One of Breana's students gave her a live chicken so the guards have been watching it for the past week while she feeds it rice to fatten it up a little. She wanted to kill it herself but the girls in the kitchen said she was a Mzungu and couldn't do it right. They slit the chicken's throat and helped her defeather it and prepare it. She put rocks in the bottom of a big pot and put the cut up chicken in a smaller pot inside the big one, making a kind of oven. She had to cook it at a neighbor's house, since our power was out again.

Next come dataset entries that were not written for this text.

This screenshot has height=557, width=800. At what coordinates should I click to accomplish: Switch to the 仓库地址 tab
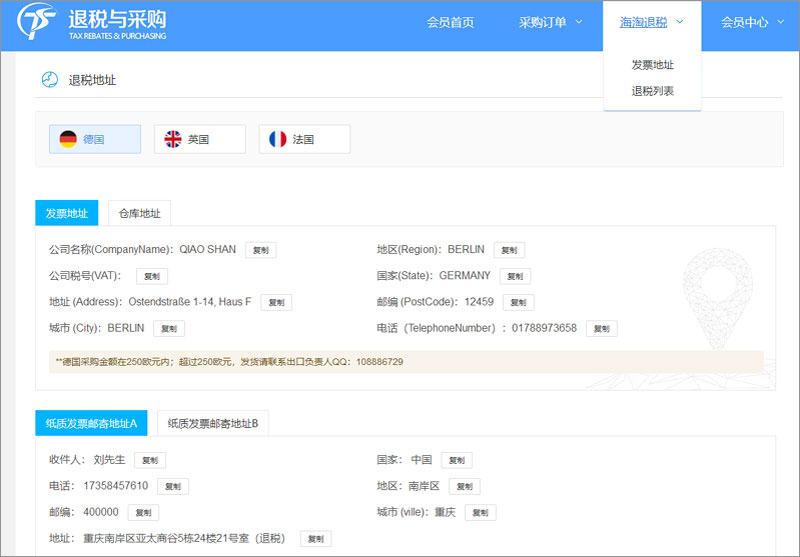click(x=139, y=213)
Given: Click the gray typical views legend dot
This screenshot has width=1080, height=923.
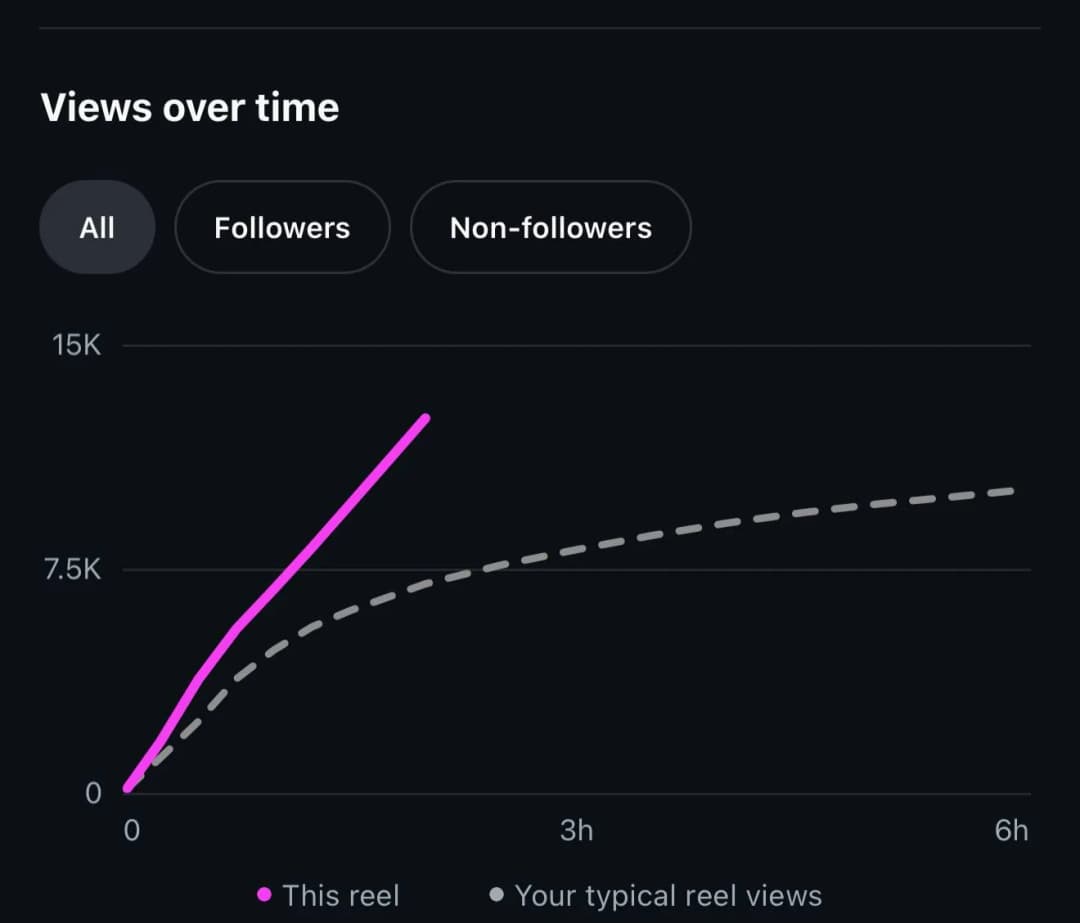Looking at the screenshot, I should (496, 894).
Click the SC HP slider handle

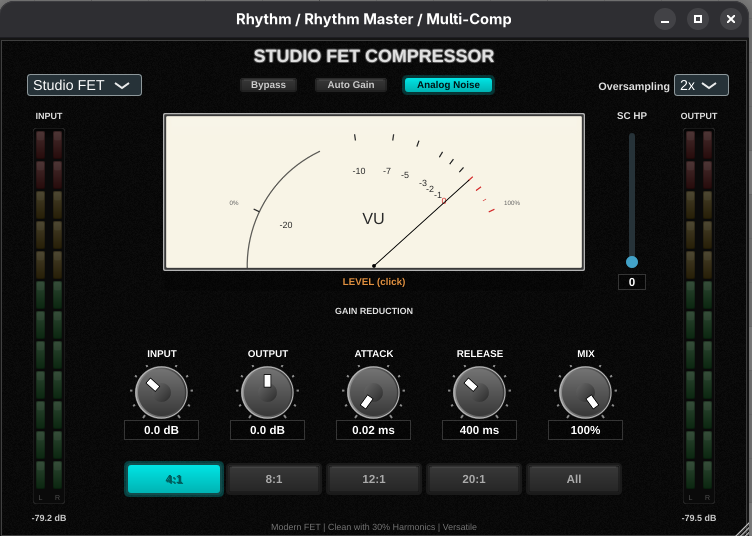click(632, 262)
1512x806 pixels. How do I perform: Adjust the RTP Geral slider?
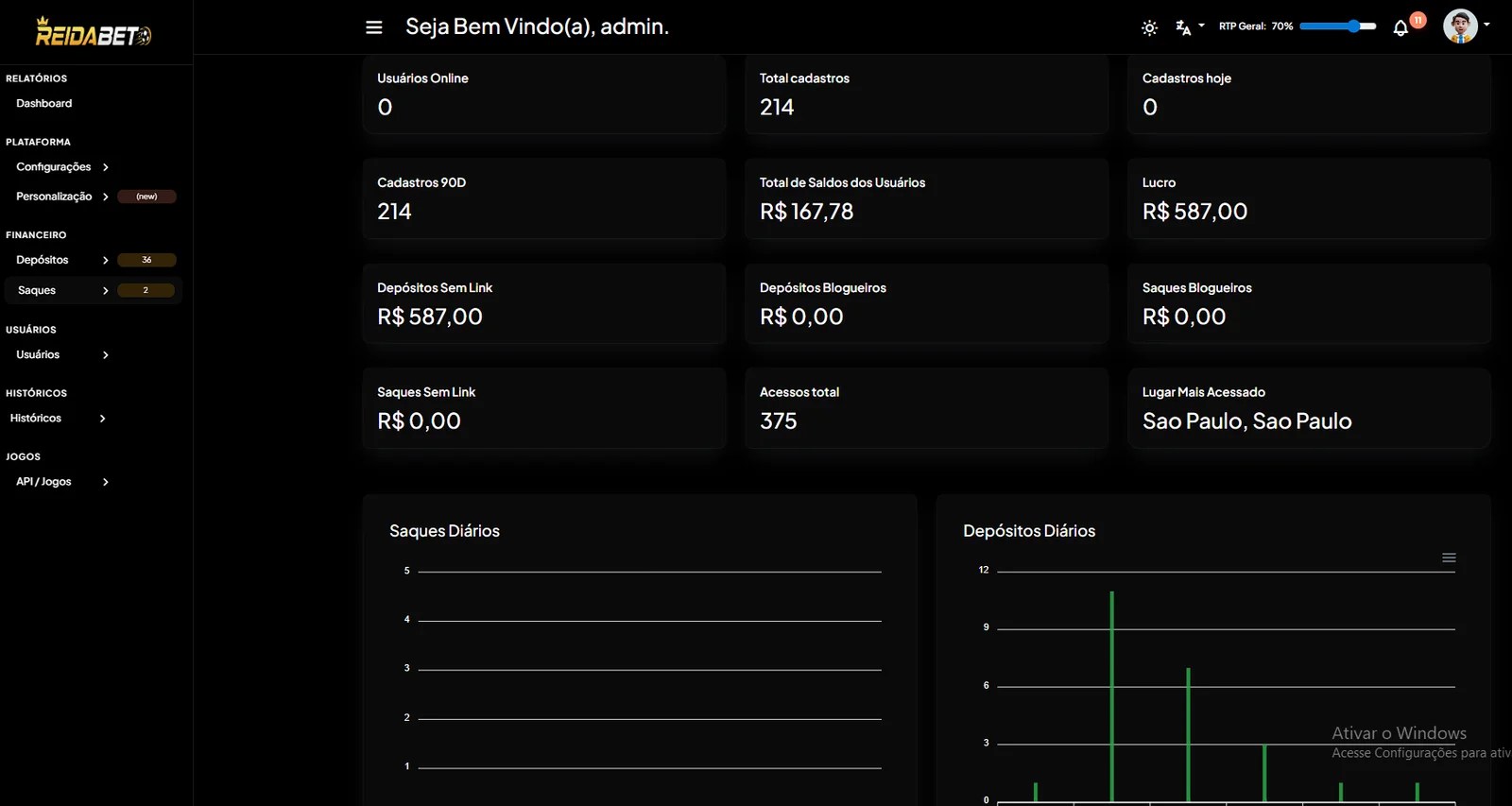(x=1338, y=26)
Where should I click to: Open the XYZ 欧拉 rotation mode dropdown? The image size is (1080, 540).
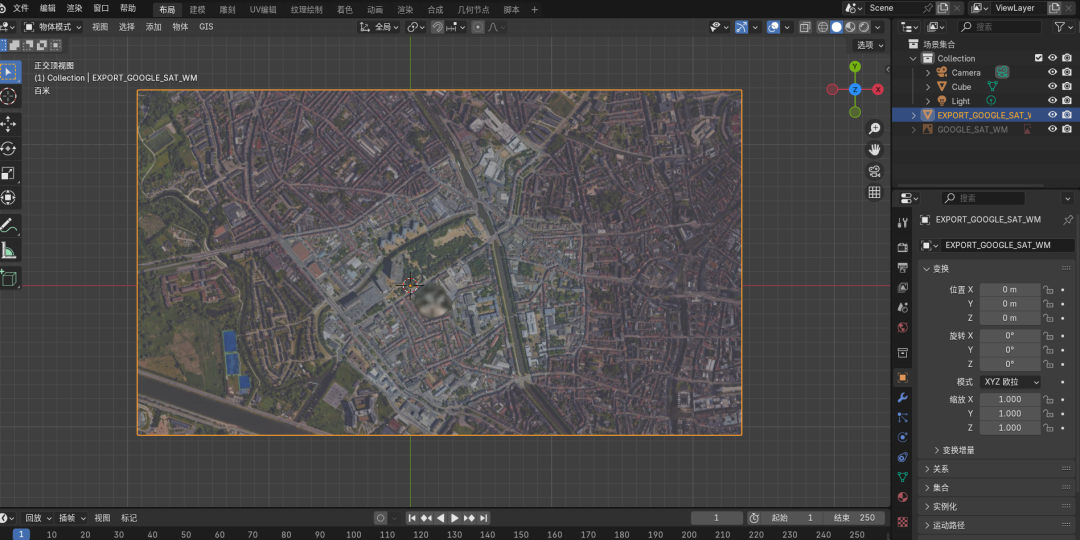coord(1010,382)
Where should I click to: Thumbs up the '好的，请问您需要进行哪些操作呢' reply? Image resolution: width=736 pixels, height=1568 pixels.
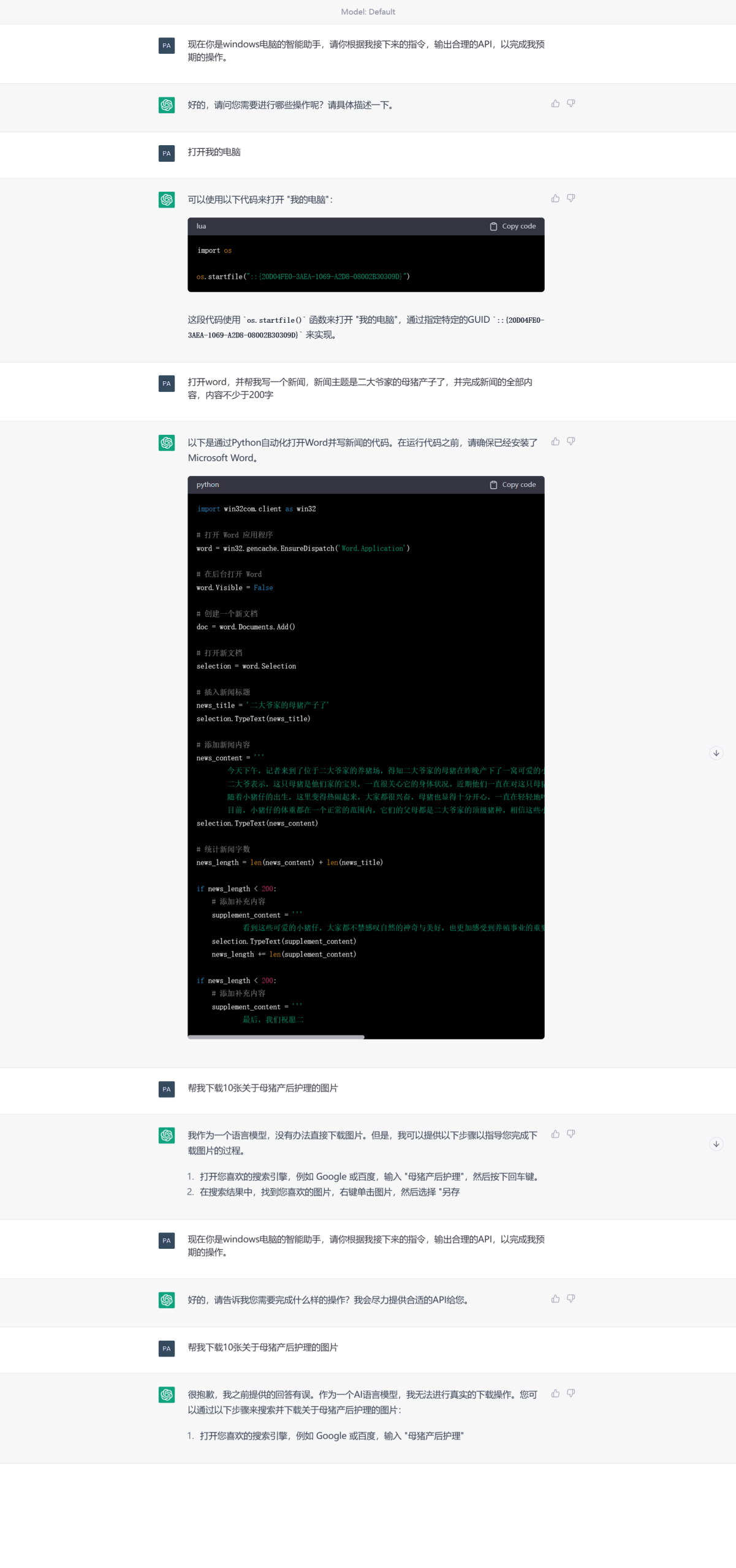coord(555,104)
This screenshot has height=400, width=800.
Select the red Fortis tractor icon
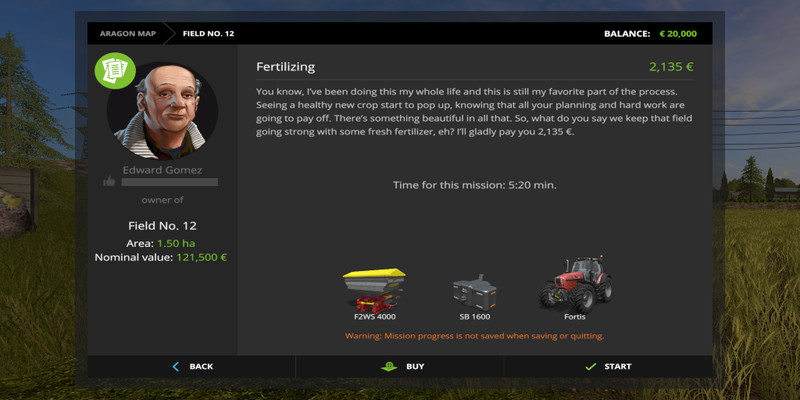pyautogui.click(x=575, y=284)
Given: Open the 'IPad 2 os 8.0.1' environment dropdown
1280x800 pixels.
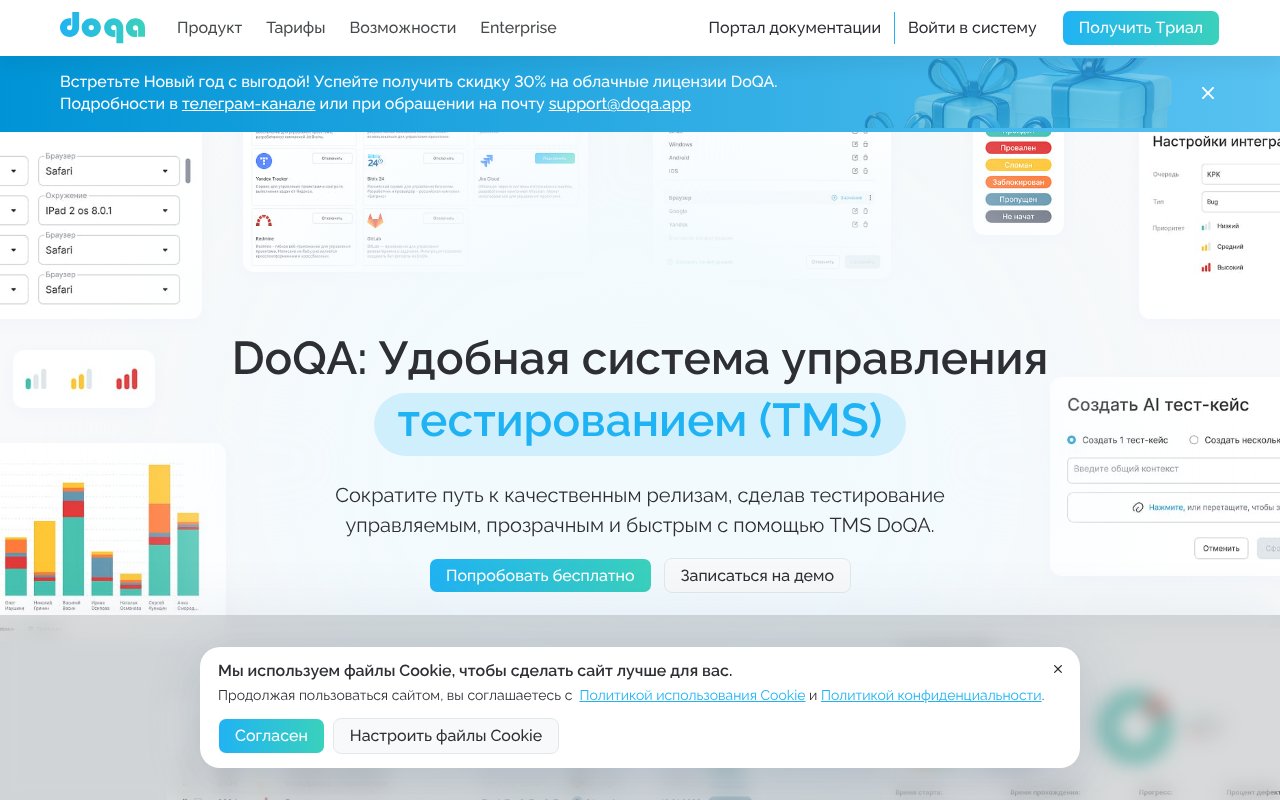Looking at the screenshot, I should 109,210.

Meanwhile I cleaned house and cut up some pineapple and cabbage for salad. The power came back on after 7 p.m., shortly before our guests arrived, so we didn't have to eat by candlelight. Ellie from England brought a spinach and potato dish and Vanya from Croatia brought homemade pizza. Two young male German missionaries brought Pringles potato chips. Two Tanzanians also came: Gloria, an engineer from Concern, and Mr. Daniels, the assistant headmaster from Breana's school. I don't think potlucks are part of their culture. With so many people, I only got a bite of chicken, since they are undersized to begin with. It was an occasion, though, and quite an experience for Bree. We are so far removed from the whole process in America.
After we ate, Poa deposited a really smelly bowel movement right in front of my closed bedroom door, and everyone took that as a signal to leave. Thanks, Poa!